(What the task requires)
Before anything else, copy word for word the stretch of the text on ironing from "If you have" through "out to dry.".

(Text shown)
++++++

MENUMENU

Iron

A typical iron uses 1600W of power which is more than a vacuum cleaner, toaster or microwave. Do you really need carefully ironed fitted sheets, socks and pyjamas? EcoFrenzy suggest some ideas to save time, money and energy spent ironing, you can then enjoy more time having fun!

Minimise the need for ironing by less spinning after your wash cycle and hanging clothes out to dry straight away. The water still in the clothes will work with gravity to pull most wrinkles out.

Use your tumble dryer less and save money by leaving your clothes slightly damp and using the ironing process itself to finish off the drying.

If you don’t have an iron, try taking the wrinkled clothing and rolling it up very tightly. Then place it under a mattress (or something else heavy) for about an hour. When you remove the clothing and unroll it, there should be fewer wrinkles.

If you have a small problem area of wrinkles on a garment try using a kettle to steam the problem area (being careful not to burn your fingers). The steam will remove wrinkles and you can have a cup of tea afterwards!

Make your own wrinkle-removing spray with water and a small amount of fabric softener in a spray bottle. Lightly spray (make sure you don’t soak) your wrinkled clothing then hang it out to dry.

Not only is ironing a tedious chore, it also consumes energy and can deteriorate fabric.

The Furniture Reuse Network has an interactive map which will find your nearest re-use charity and many of these will take working electrical goods such as your iron. There is also the option of donating them to someone else through sites such as​ Freecycle.

The Carbon Trust (working with Morphy Richards) found that over 80% of the carbon footprint of an iron comes from using the iron, 4.5% from raw materials, 8.5% from manufacture, 0.5% from distribution and 0.2% from disposal.

++++++

(Given information)
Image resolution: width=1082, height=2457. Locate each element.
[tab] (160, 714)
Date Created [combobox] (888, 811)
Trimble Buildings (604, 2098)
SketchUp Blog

++++++

(Final answer)
If you have a small problem area of wrinkles on a garment try using a kettle to steam the problem area (being careful not to burn your fingers). The steam will remove wrinkles and you can have a cup of tea afterwards!

Make your own wrinkle-removing spray with water and a small amount of fabric softener in a spray bottle. Lightly spray (make sure you don’t soak) your wrinkled clothing then hang it out to dry.